Spike Orchestra『Binah』 /「The Book Beri’ah」を全部聴くVol.3

Masada 唯一のビッグバンド

Spike Orchestraは、ユダヤ系イギリス人である作曲家サム・イーストモンド率いる実験的なビッグバンドです。

John ZornのMasadaプロジェクトでは唯一のビッグ・バンド編成のグループであり、イギリス出身のグループですね。
彼らはMasada Song Book 2 Vol.26に続いて第3期にもふたたび登場です。

このSpike Orchestaraは、もともとはJohn ZornのRadical Jewish Cultureなどに触発されてグループをはじめたようです。
複雑なオーケストレーションと自由奔放な即興演奏を組み合わせた作風で、ジャズ、ロック、ラディカルなユダヤカルチャー、サーフ、カートゥーン、メタル、クラシック、フリーインプロビゼーションなどからインスピレーションを得ており、まさにJohn Zornの音楽をビッグバンドで演奏するグループという表現がピッタリです。

イーストモンドと作曲家ニッキー・フランクリンが共同で作曲した2014年のアルバム『Ghetto』で爆発的な人気を博しました。
このアルバムは、ワルシャワのゲットー蜂起にインスパイアされており、22人の音楽家による3つのアンサンブルが織り成す10の楽章からなる長編の物語的作品です。Zornの『クリスタル・ナハト』を思い起こさせます。

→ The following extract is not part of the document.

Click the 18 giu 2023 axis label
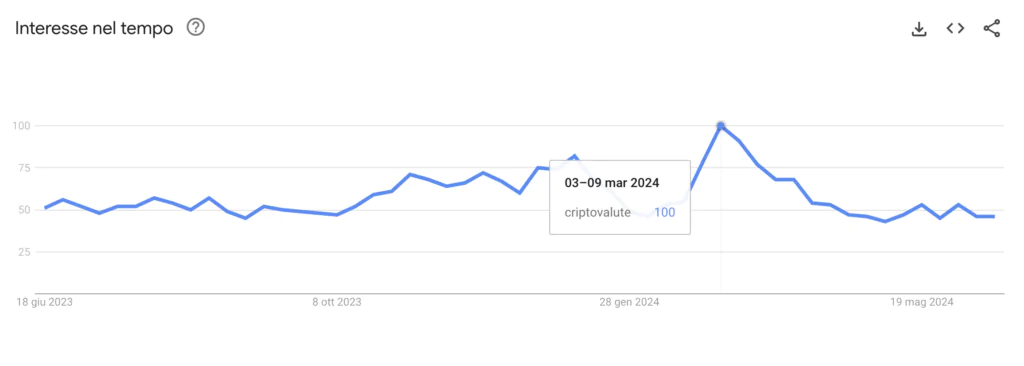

Song Book 2の時にリハーサルの様子が公式YouTubeにて公開されていますが、ここで指揮をしているのがSam Eastmondですね。

彼らの魅力はオーケストラによる分厚いアンサンブルと、主にトランペットによってハデに鳴らされるユダヤメロディですかね。
下世話な感じが、マリア・シュナイダーみたいないわゆるジャズビッグバンドとは一線を画していて、むしろラロ・シフリンの映画音楽テーマみたいに聴こえることすらありますね。

ビッグバンド演奏なので当然アンサンブル重視の演奏になり、インプロ的な楽しさはあまりないのかもしれませんけど、やっぱりこれは革新的だと思いますし聴くべきグループなんじゃないかと思いますね。